* EXERCISE DESCRIPTION: Return the lines below verbatim, starting at the line containing "The height and width of the screenshot is (362, 640)." and continuing through the last of the lines, with both ends included. Omit the pictures from your answer.

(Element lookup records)
┏━━

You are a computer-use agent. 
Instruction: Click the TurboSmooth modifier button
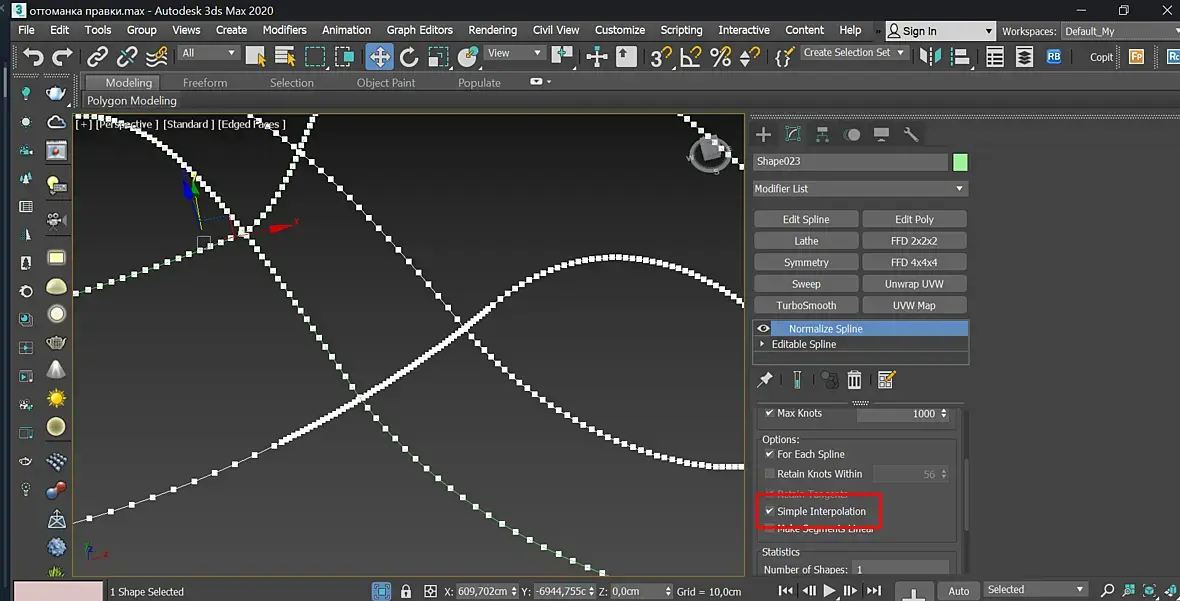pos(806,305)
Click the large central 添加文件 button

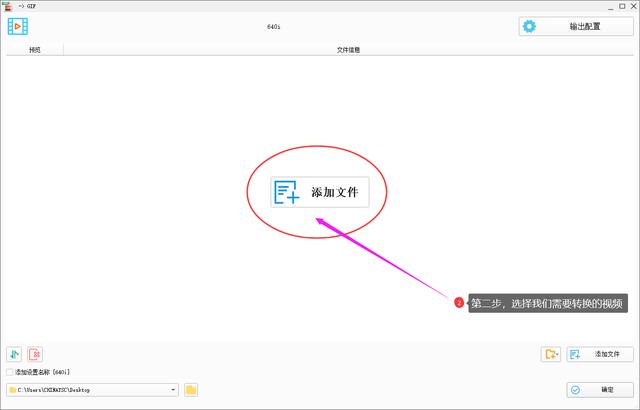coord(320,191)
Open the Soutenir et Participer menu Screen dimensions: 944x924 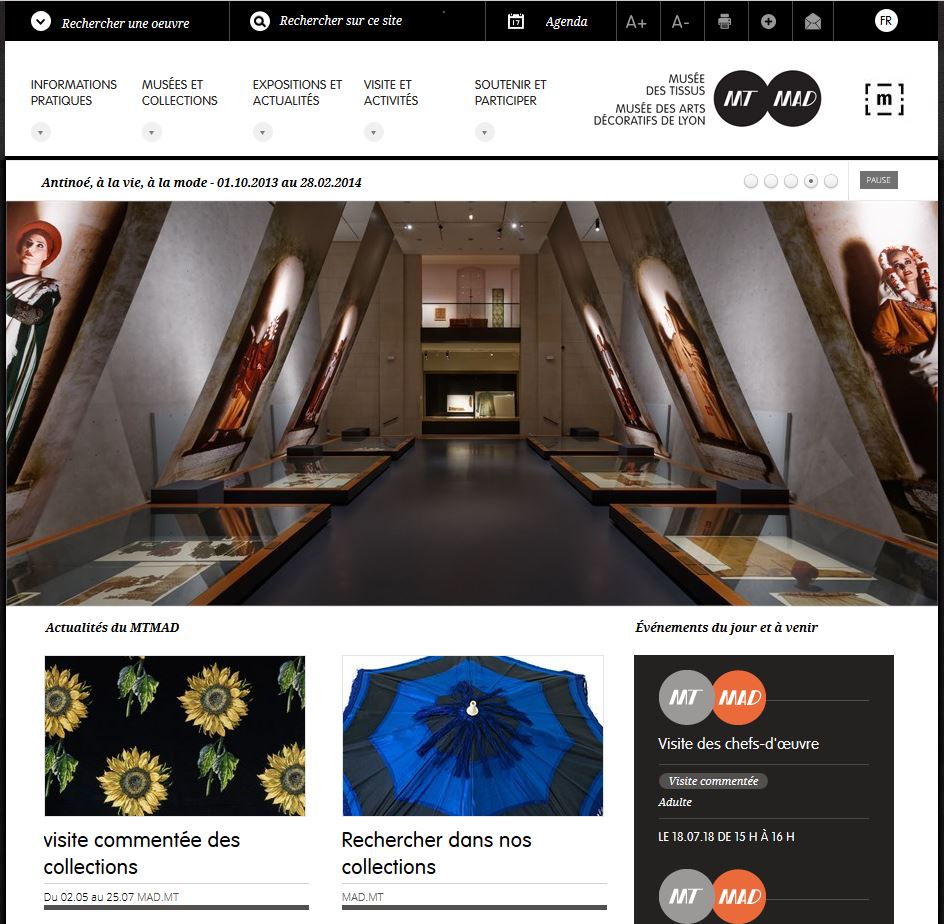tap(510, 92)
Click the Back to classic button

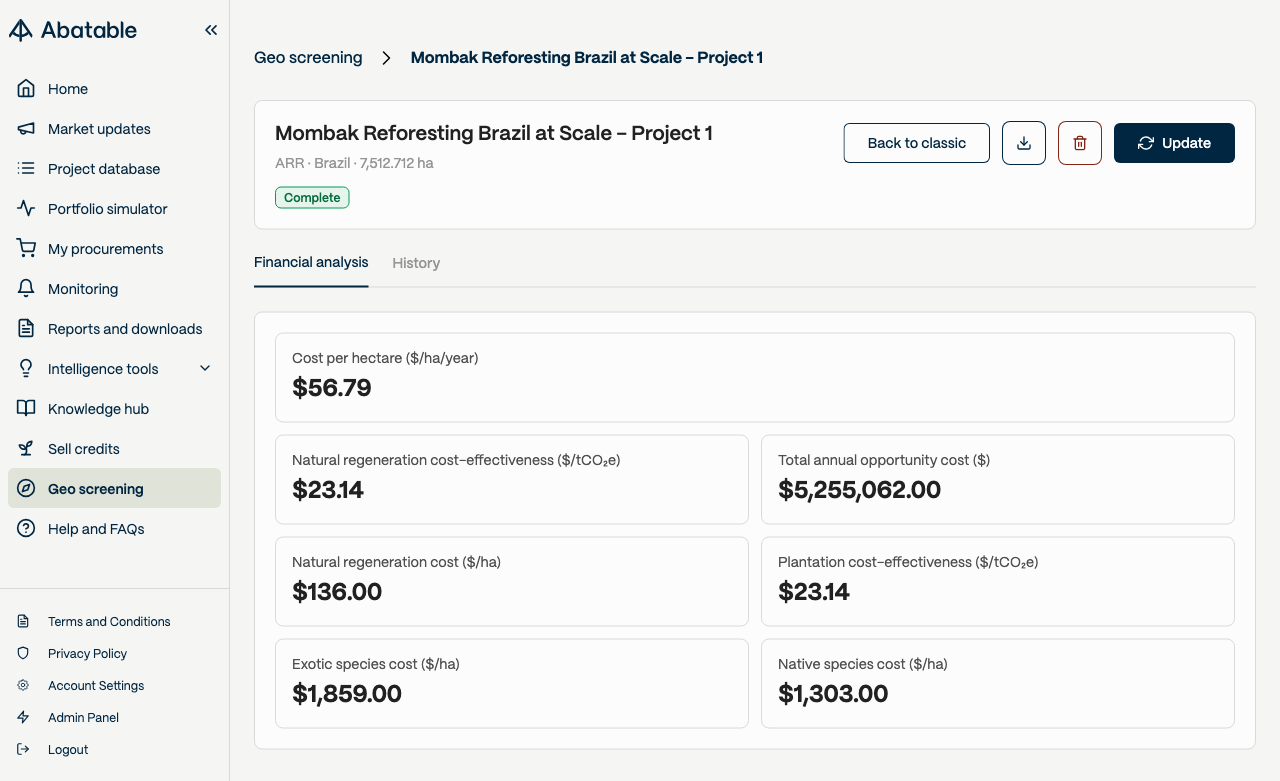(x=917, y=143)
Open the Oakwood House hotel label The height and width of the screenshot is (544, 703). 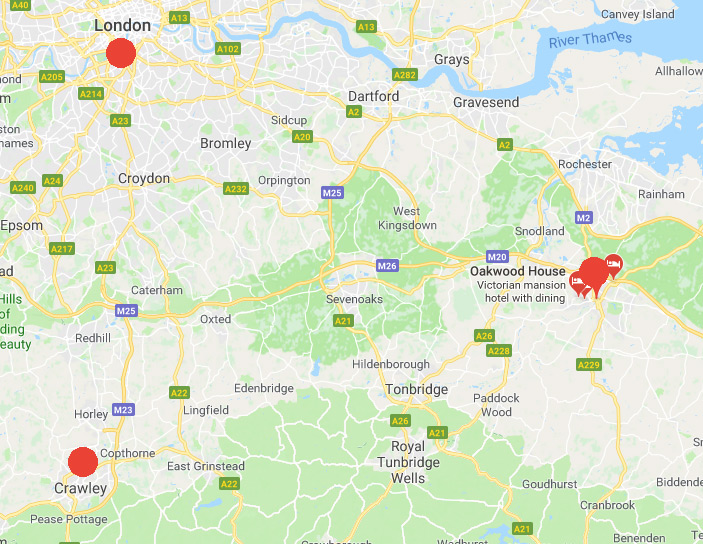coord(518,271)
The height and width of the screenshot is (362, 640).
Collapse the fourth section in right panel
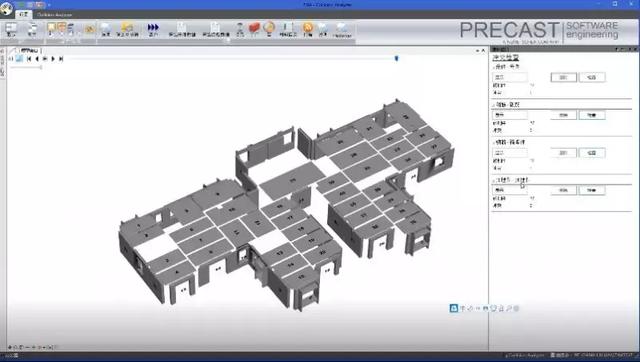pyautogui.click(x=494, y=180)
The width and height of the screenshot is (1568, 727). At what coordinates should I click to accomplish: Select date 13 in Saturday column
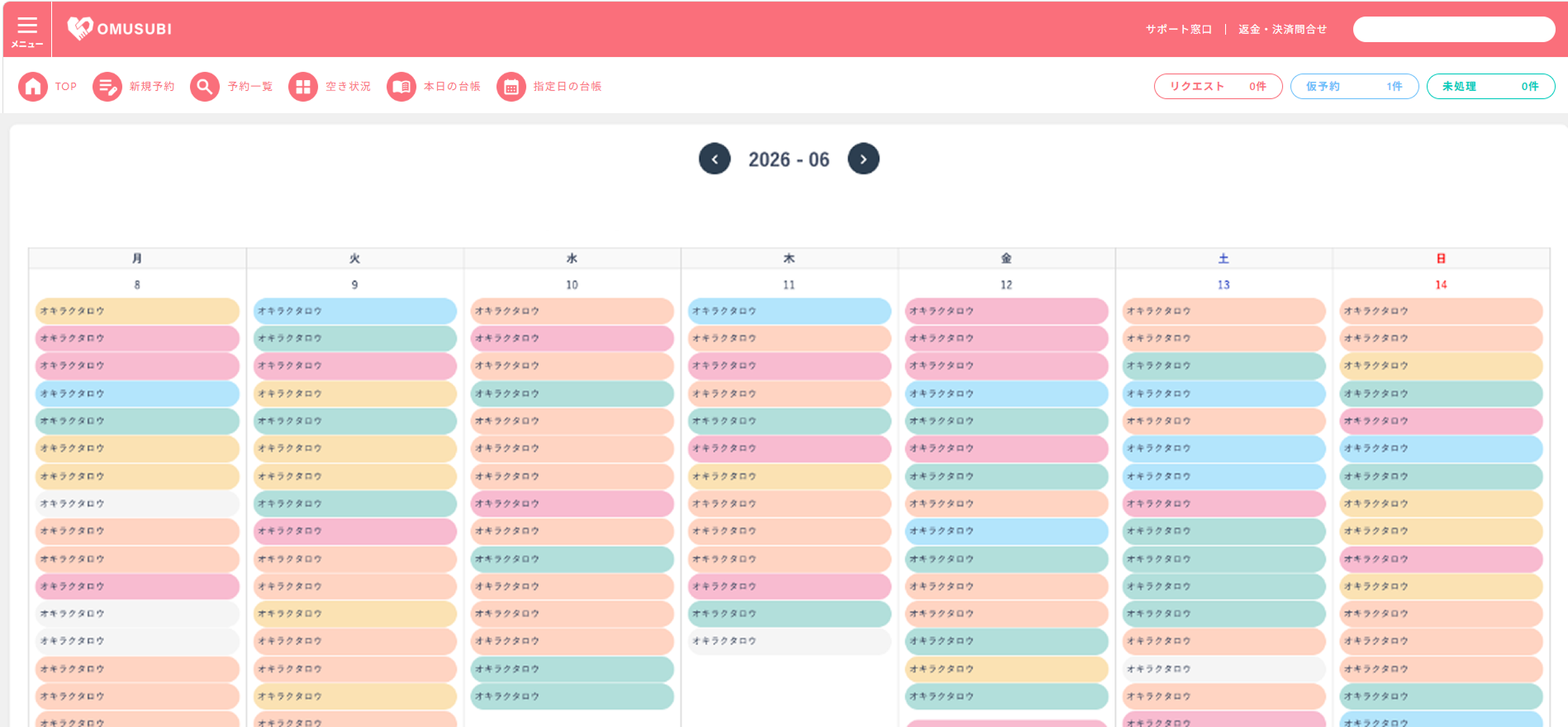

┗━━

* SOLVED EXERCISE:
The height and width of the screenshot is (362, 640).
Collapse the fourth section in right panel
pyautogui.click(x=494, y=180)
The width and height of the screenshot is (1568, 727). At what coordinates should I click to accomplish: Select date 13 in Saturday column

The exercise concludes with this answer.